In this study, I examined a data-set of popular baby names in New York City. I cleaned up the data by deleting duplicate items and used exploratory data analysis to visualize trends. A linear regression model was developed to study the association between a name’s frequency (Count) and popularity (Rank). The p-value determines the statistical significance of each variable in the model. The Year variable in this model has a low p-value (p < 0.05), showing its statistical significance and contribution to explaining the variance in baby name popularity. I combined the data according to name counts and ethnicity because the objective was to focus on the top 4 most common baby names for each group. This required combining grouping and filtering techniques. I removed all but the top four names for each ethnicity after sorting the names in descending order of counts. Ethnic groups clearly have different preferences when it comes to names.

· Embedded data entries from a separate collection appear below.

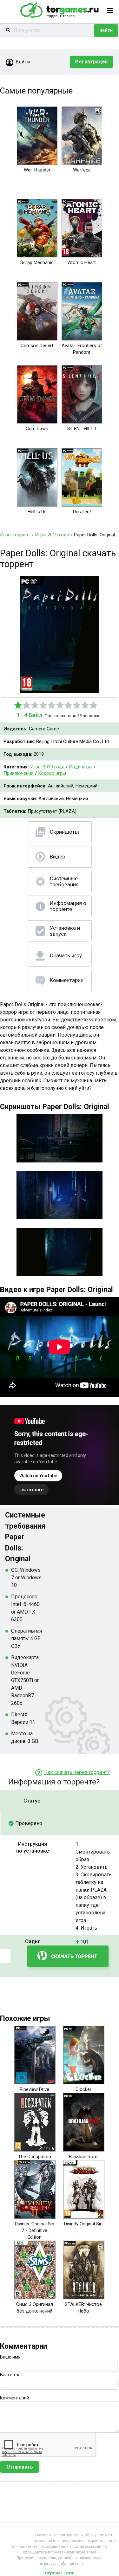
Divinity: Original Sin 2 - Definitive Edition (34, 2230)
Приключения (18, 773)
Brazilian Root (83, 2156)
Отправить (19, 2467)
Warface (82, 170)
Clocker (83, 2089)
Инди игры (80, 767)
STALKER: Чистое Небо (83, 2307)
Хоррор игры (52, 773)
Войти (23, 61)
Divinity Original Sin (83, 2224)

Popular names among a particular ethnic group are a reflection of cultural influences. Among babies, the names of Hispanics differ from those of White non-Hispanics, Asians, and Pacific Islanders, for example. The number of infants bearing the most popular names varies greatly by ethnicity. This may indicate that different groups have different amounts of name diversity or that different cultures favor more common or unusual names. While this research effectively showed the main trends and performed a linear regression, adding more variables or more complex models could improve the results. Although the chart offers helpful insights, there were more components I wanted to include but was unable to do so because of time or technical limits. An interactive graphic, for example, would let users click over bars to see exact values or other contextual details about the names, such past popularity trends.